**READING TEXT**
******
Originally Posted by *nextcommercial* 

I do think what a lot of parents call gentle discipline is really a parent who either CAN'T control their child, or can't bear to see him or her unhappy.

This has also been my experience. While toyjacking is a pretty harsh term, I agree with your sentiment. There is a difference between gentle discipline and no discipline, and there is a difference between unconditional parenting and irresponsible parenting. Sometimes, parents think they are being loving by making sure their child is never upset or always gets what he/she wants. However, to me, that is ultimately just as unloving and abusive as the other extreme. When we base our decisions about parenting on a desire to keep our child from ever feeling upset, we really are doing it for ourselves because we are uncomfortable with those upset feelings.


----------



## kylesmama (Apr 25, 2005)

:

we're dealing with this too at our playgroup...just want to see everyone's input - it's hard to know when to step in & say something or when to let my ds deal with the other kids on his own...


----------



## mommy2abigail (Aug 20, 2005)

This has been happening too with us, though not at a playgroup, just at the playground. DD, who is 18 months, is often the youngest toddler there, and so virtually every time we are at the playground some kid gets rough with her, either intentionally, or by accident (usually with the other parent not supervising). Take today, there were two little boys (about 4 yo) climbing up the slide and then sliding down. Fine, I dont care if they do that, but there were other children wanting to slide. At that point, I expect a parent to intervene, say something like "Joey, there are other kids waiting to slide. Use the steps to go up, and then slide down the slide. When there are no other children wanting to slide, you can climb up the slide if you want." But when mama is chatting away on her cell phone, or reading a book, and not paying attention, I just take it upon myself to say something. Today, this particular little boy cut dd off 3 times in a row, as she was trying to slide. He would run up the slide, sit right in front of her, and repeat. She was getting frustrated, so I said "See how she is waiting for a turn? Please slide down and then let her slide" He slid down, and proceeded to climb back up. I repeated my statement "Look at her waiting for a turn. Please let her go down after you." He slid down, and climbed back up. At this point my mama bear instinct as kicking in and I said "You need to get off the slide now. When she is done, you can climb back on the slide." At which point his mother FINALLY did something. She said "Joey, stop being mean. Be nice. Get off the slide."







: DD then slid down the slide, and he proceeded to kick her in the head, as he climbed up the slide again. I comforted dd, she was actually fine, but I wanted to make sure. Then I said to the boy, "You kicked her in the head. You need to be careful around the little ones." He of course ignored me. So I took dd elsewhere. I try to judge from her actions what to do. If someone takes a toy, but she moves on to something else easily, I let it go. If someone says "You can't play with us" And she goes to something else, I let it go (I realize she doesn't understand much yet) If she puts up a fight for the toy, or continues to follow said kid around, I will intervene if the parents are not. I will always be gentle, speaking how I speak to my dd. However, I do not let her get hurt, either emotionally or physically. But, I do let alot go. I know someday, she will be the one who is bigger, and I'll need to be extra vigilent about reminding her to be gentle. And she will encounter all sorts of people, so I want her to (eventually) be able to speak up for herself and be assertive. I do model the words she can say, since she isn't really talking. IE, I'll say "DD, you had that toy, and so-and-so took it from you. You dont like that. You want to toy back. So-and-so, please give that toy back to dd, and when she is done, you may have a turn. In the meantime, how about playing with this?" If that doesn't work, I 5-step the kid. (step 1)"So-and-so, you need to give that toy back to dd. (step 2)Do you need my help? (give some time to answer) (if they dont give it back...) (step 3)Ok, I see you need my help. I am going to count to 3 and on three we'll give it back together.(step 4) 1, 2, 3! (step 5)(Gently take the toy and give it back to dd) (quickly, distract/redirect) Here, why dont you go down the slide/dig in the sand/ect."
******
**DATASET CONTENT**

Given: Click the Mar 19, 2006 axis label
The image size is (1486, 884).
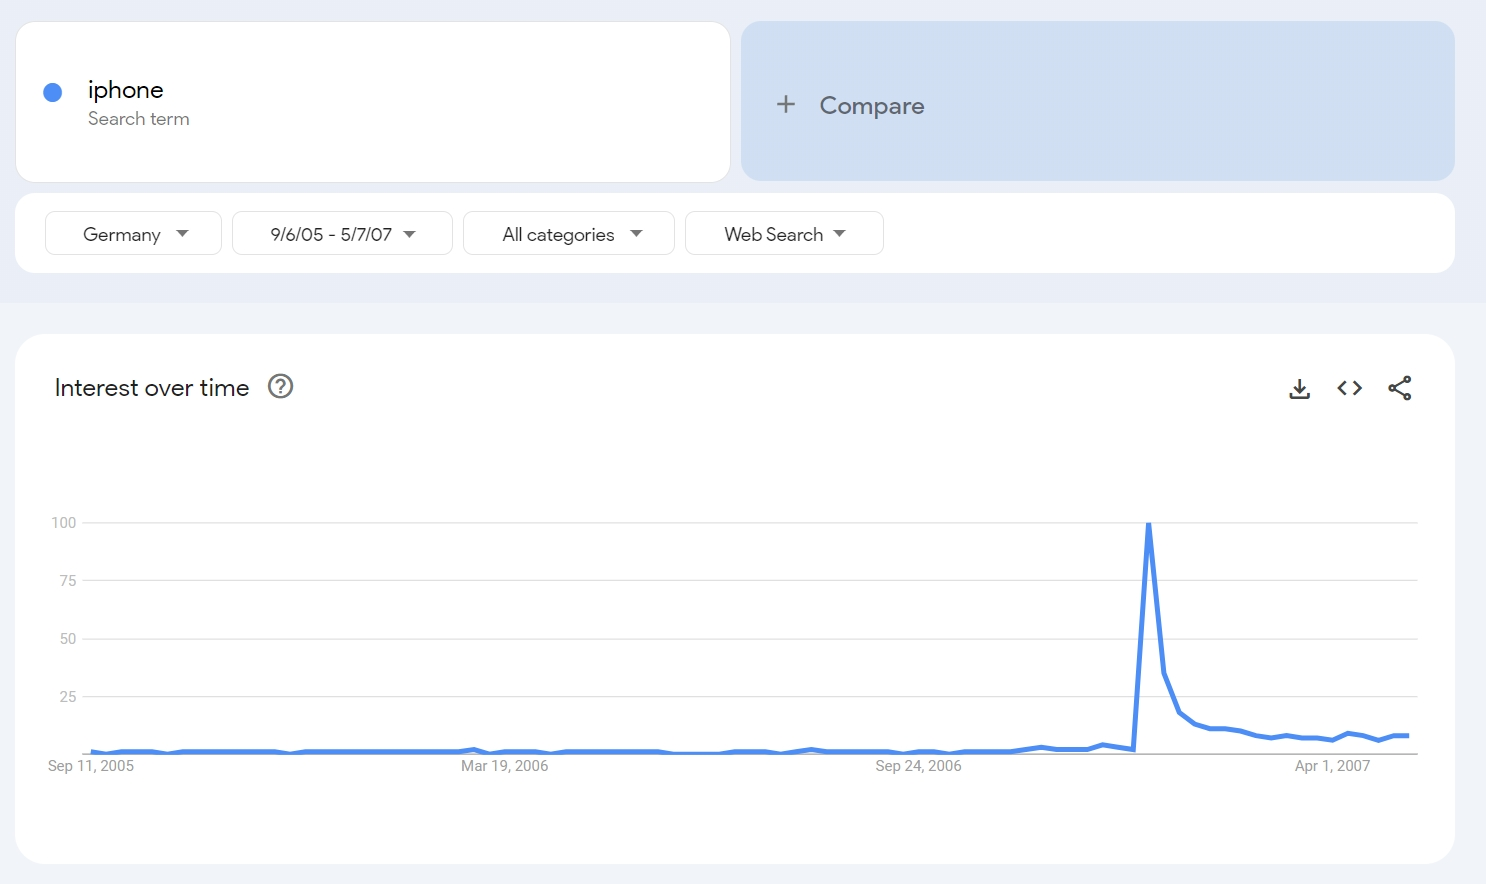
******
**PROBLEM TO SOLVE**
Copy the passage in the parenting thread above from "I do think what" to "or her unhappy.".

**SOLUTION TO THIS TASK**
I do think what a lot of parents call gentle discipline is really a parent who either CAN'T control their child, or can't bear to see him or her unhappy.